Objective: To evaluate the safety and efficacy of partial liquid ventilation (PLV).
Design: Before-after trial.
Setting: The surgical intensive care unit at the University of Michigan, Ann Arbor, from April to December 1994.
Patients: A consecutive sample of 10 patients aged 19 to 55 years with the acute respiratory distress syndrome who were receiving extracorporeal life support.
Intervention: Perflubron was administered into the trachea until the dependent zone of the lung was filled. Gas ventilation of the perflubron-filled lung was then performed (PLV). Volatilized perflubron replacement was repeated daily for from 1 to 7 days with a median cumulative dose of 38 mL/kg (range, 15 to 62 mL/kg).

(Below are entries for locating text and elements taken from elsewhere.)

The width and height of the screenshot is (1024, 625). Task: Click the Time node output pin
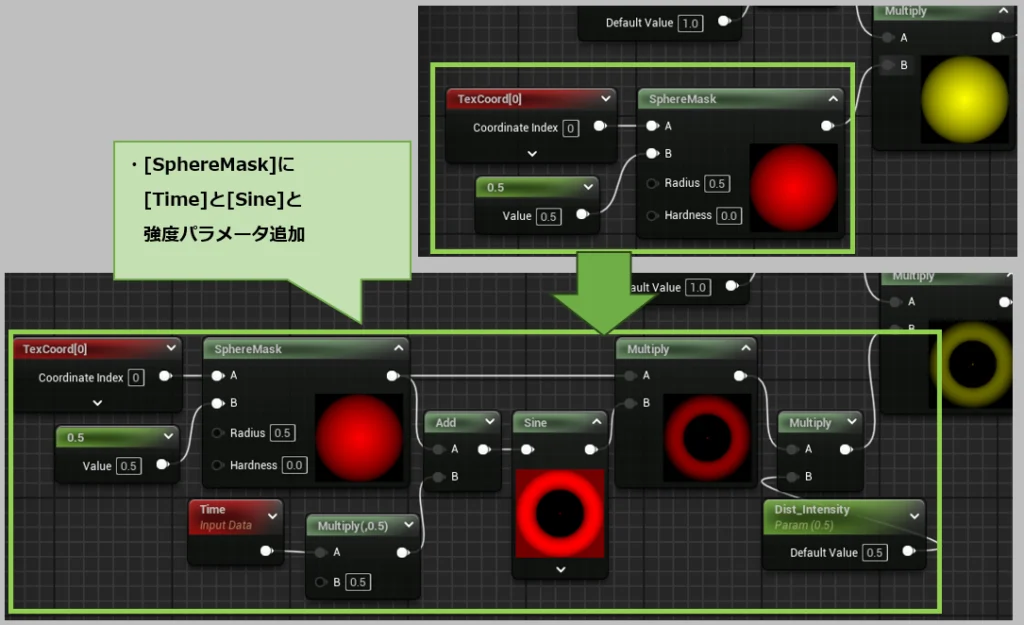266,550
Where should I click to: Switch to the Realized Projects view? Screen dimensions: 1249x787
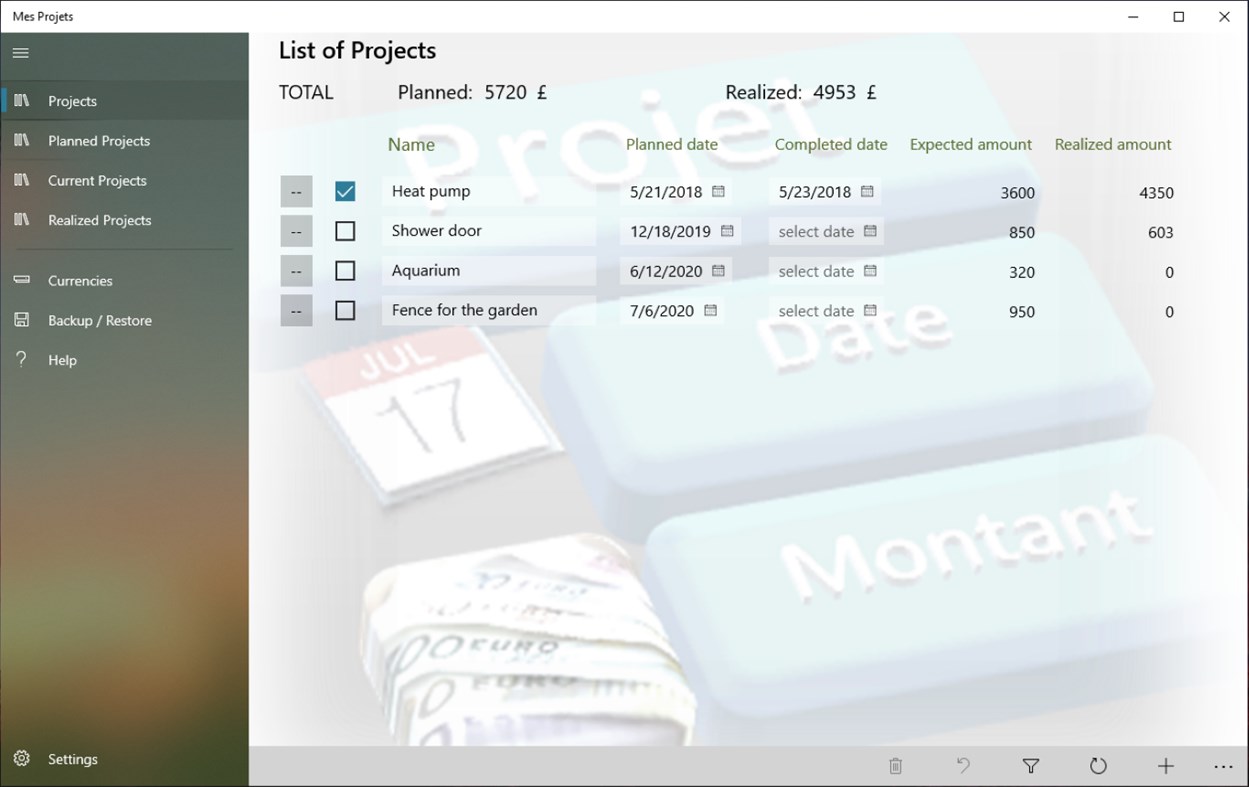[99, 220]
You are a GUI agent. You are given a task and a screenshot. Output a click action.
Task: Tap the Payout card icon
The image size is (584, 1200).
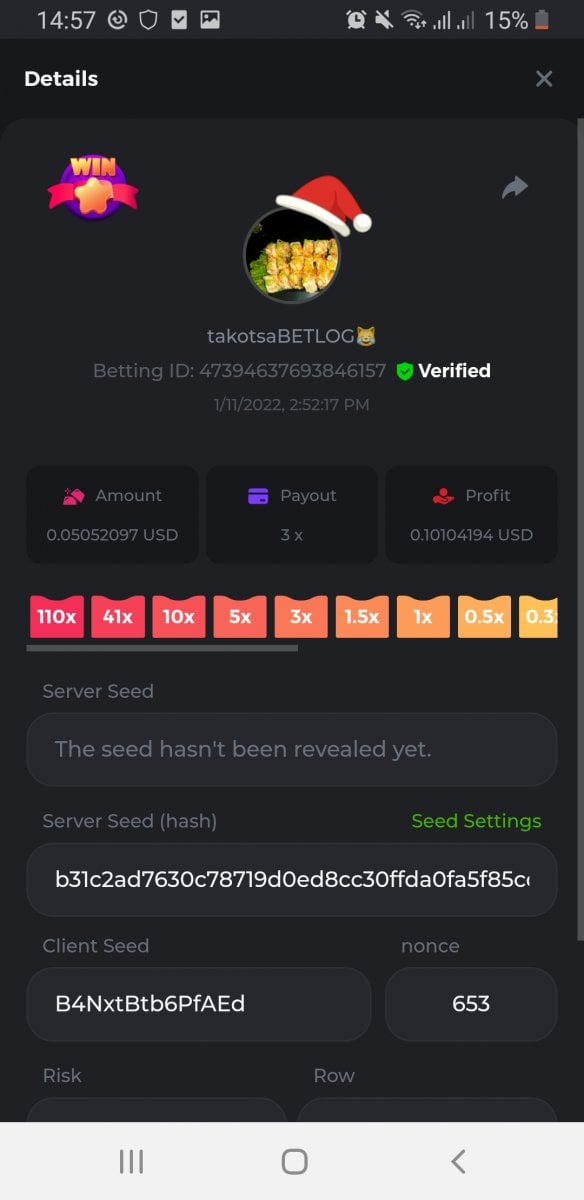coord(258,496)
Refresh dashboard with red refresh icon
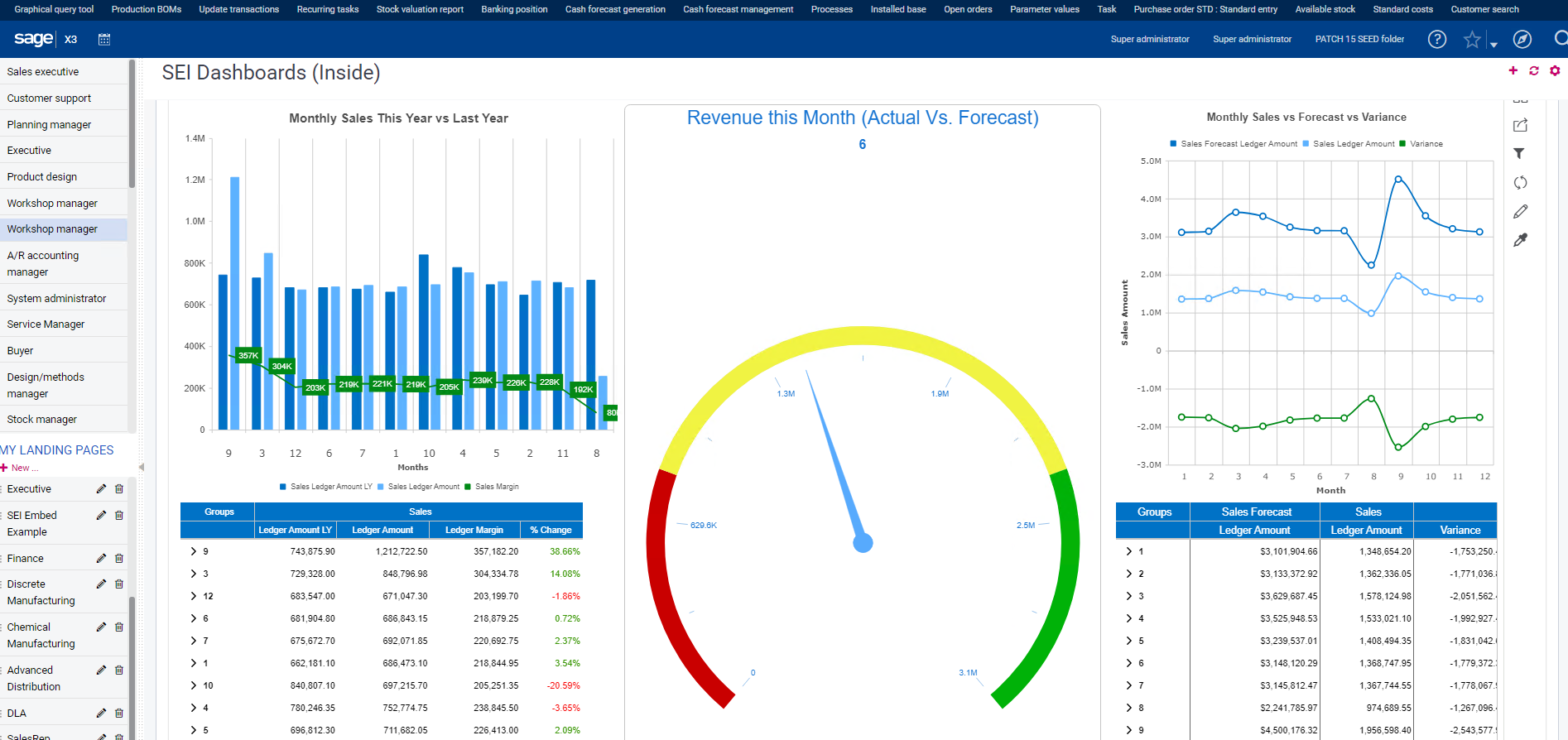This screenshot has width=1568, height=740. pyautogui.click(x=1534, y=71)
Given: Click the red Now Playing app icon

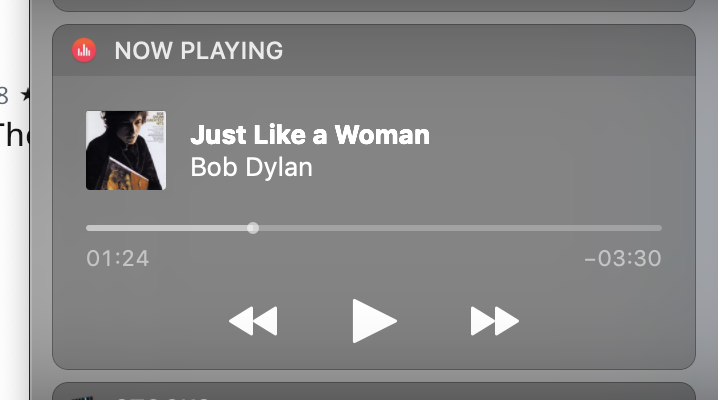Looking at the screenshot, I should [x=84, y=50].
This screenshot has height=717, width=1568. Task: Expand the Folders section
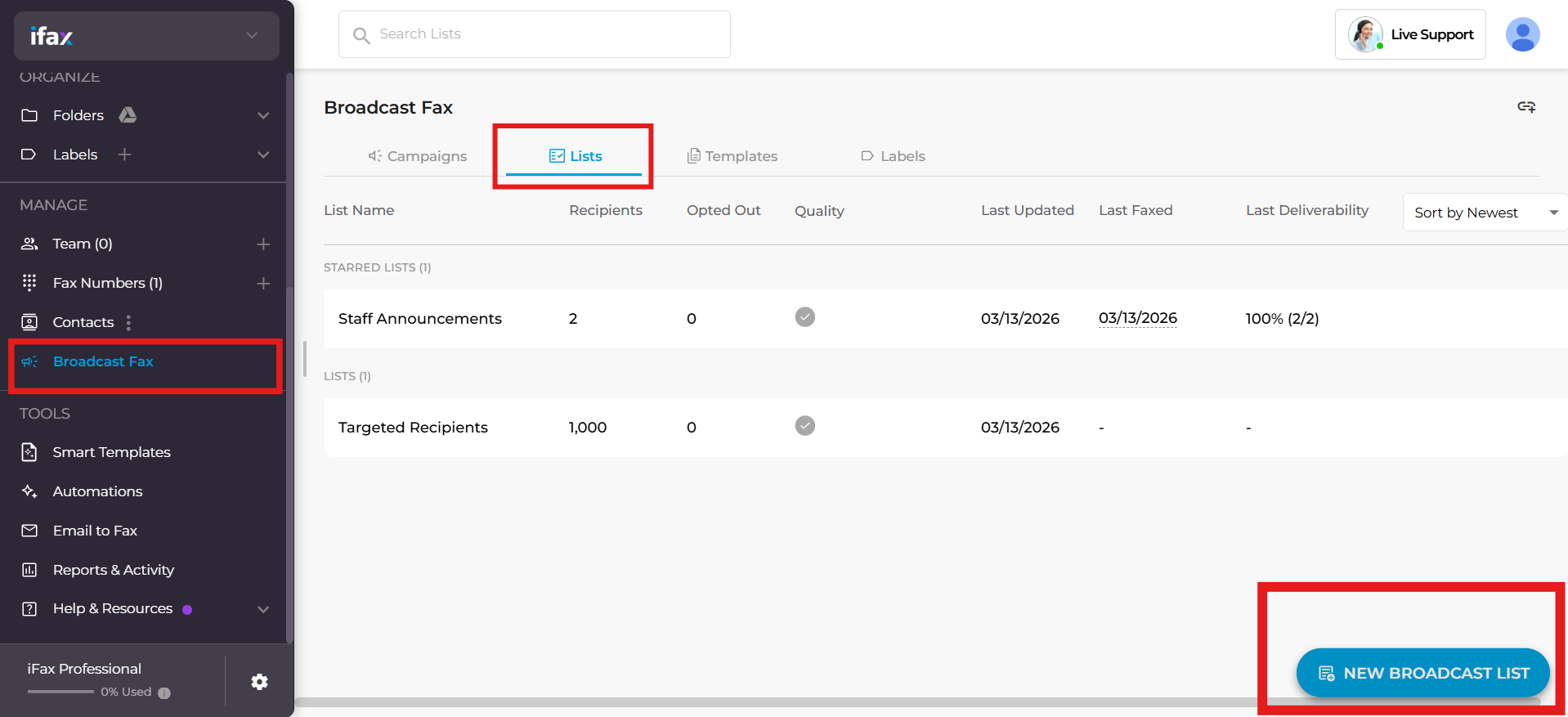[263, 115]
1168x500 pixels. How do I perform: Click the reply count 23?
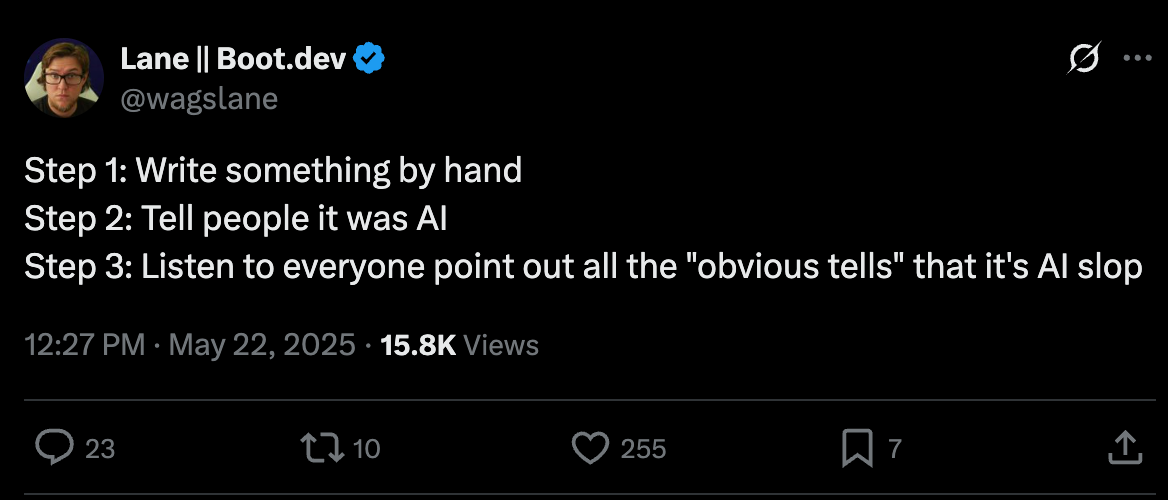pos(99,449)
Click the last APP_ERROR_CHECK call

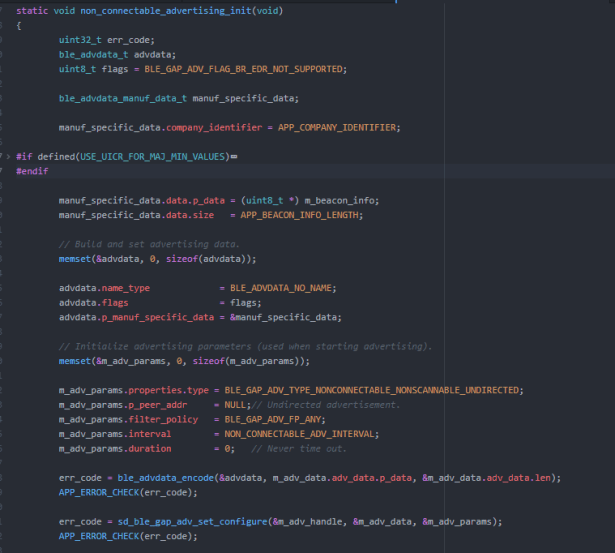click(100, 537)

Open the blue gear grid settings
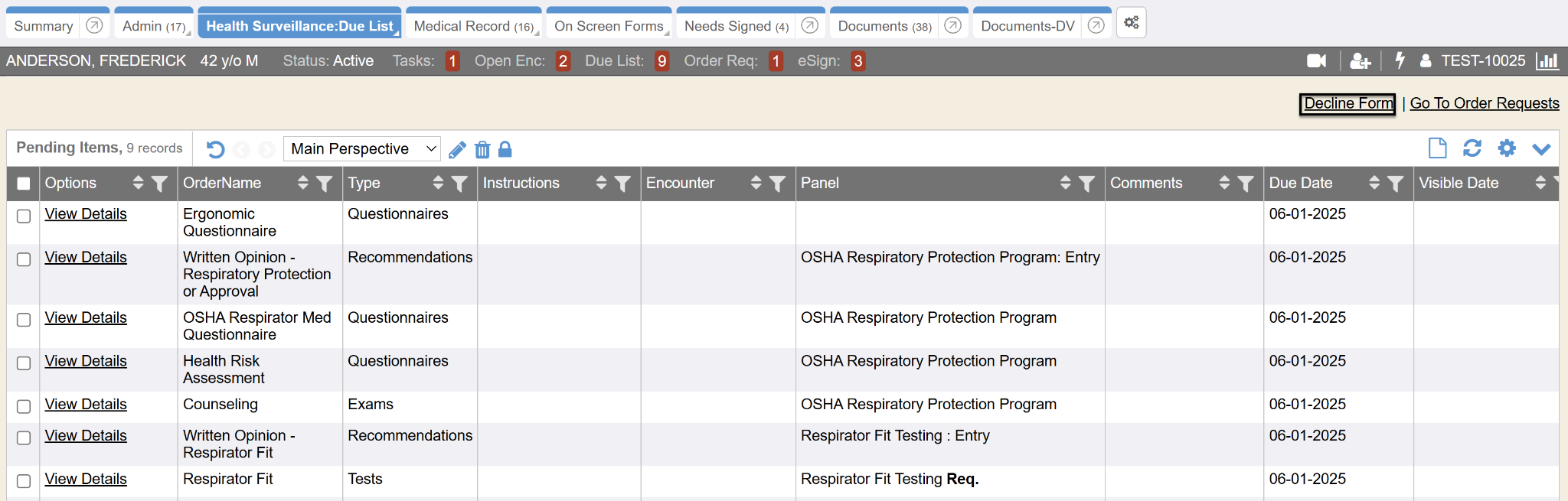[x=1506, y=148]
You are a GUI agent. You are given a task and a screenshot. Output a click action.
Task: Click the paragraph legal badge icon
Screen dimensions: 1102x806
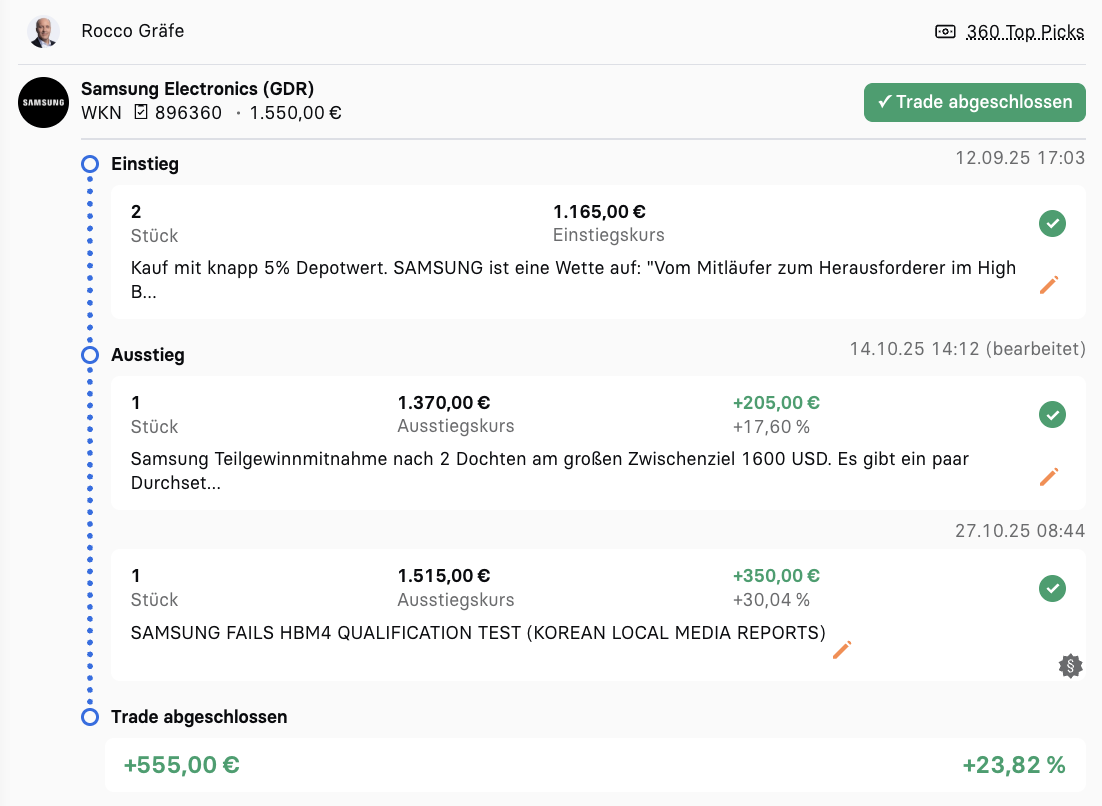coord(1070,665)
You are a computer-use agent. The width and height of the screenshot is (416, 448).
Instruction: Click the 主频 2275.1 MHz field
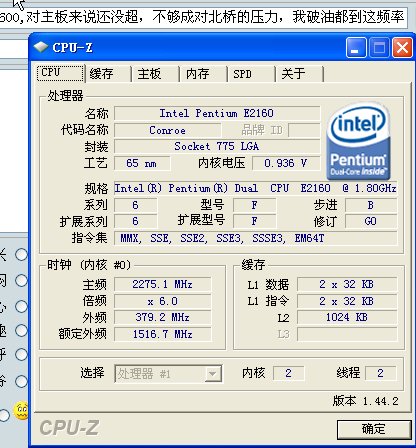click(x=163, y=284)
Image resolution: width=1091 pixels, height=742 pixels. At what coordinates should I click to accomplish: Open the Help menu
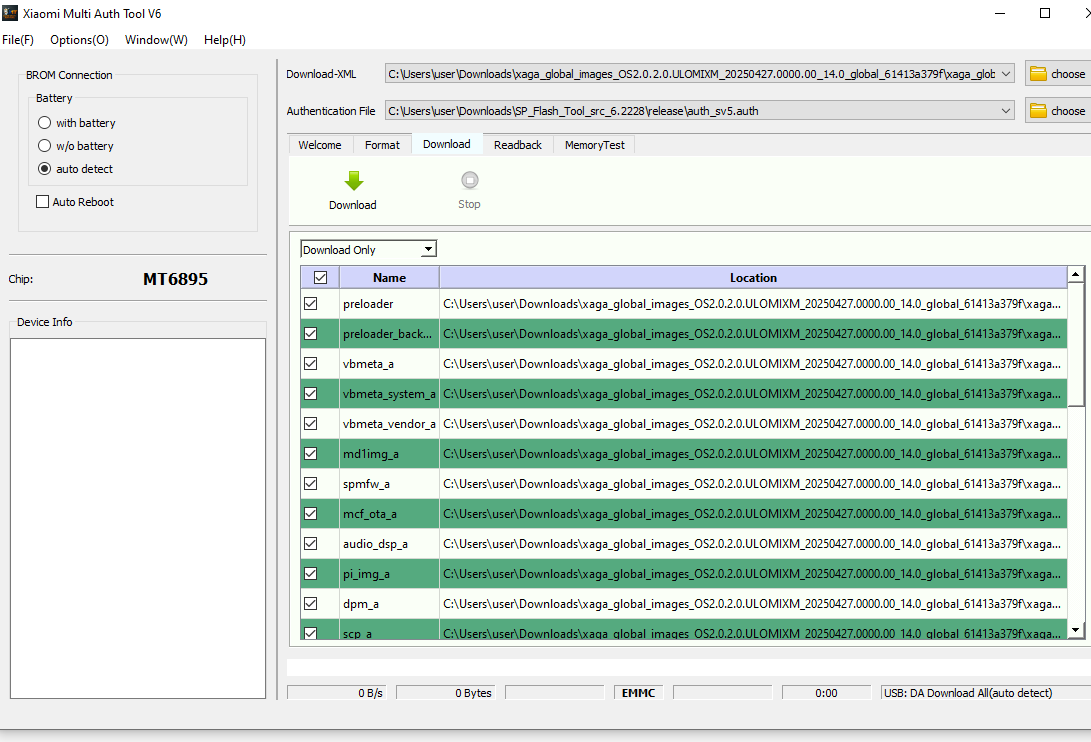(x=224, y=40)
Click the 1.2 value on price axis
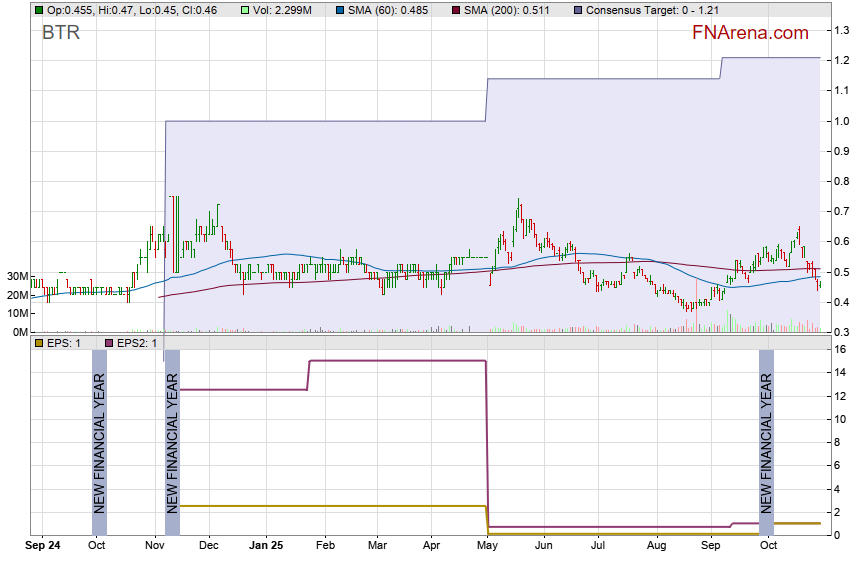859x566 pixels. (842, 60)
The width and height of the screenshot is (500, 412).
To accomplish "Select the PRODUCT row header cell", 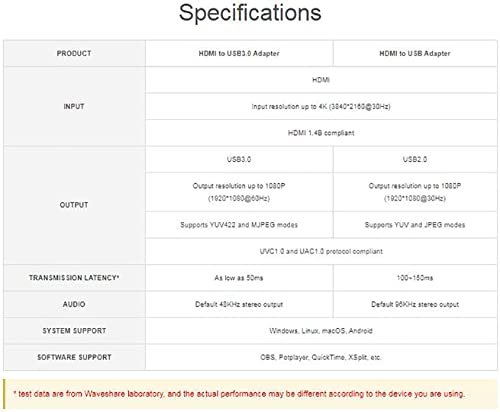I will pyautogui.click(x=74, y=53).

Main outcome measures: Physiologic shunt and static pulmonary compliance.
Results: Physiologic shunt decreased from a median of 0.72 (range, 0.37 to 1.0) to 0.46 (range, 0.21 to 0.96) over the 72 hours following initiation of PLV (P = .01 by repeated measures analysis of variance). Static pulmonary compliance corrected for patient weight increased from a median of 0.16 mL/cm H2O per kilogram (range, 0.01 to 0.48 mL/cm H2O per kilogram) to 0.27 mL/cm H2O per kilogram (range, 0.05 to 1.11 mL/cm H2O per kilogram) over the same time period (P = .04 by repeated measures analysis of variance). Overall survival was five (50%) of 10 patients. Complications that were potentially associated with PLV included pneumothorax development in one patient and mucus plug formation in one patient.
Conclusions: Perflubron may be safely administered into the lungs of patients with severe respiratory failure receiving extracorporeal life support and may be associated with improvement in gas exchange and pulmonary compliance.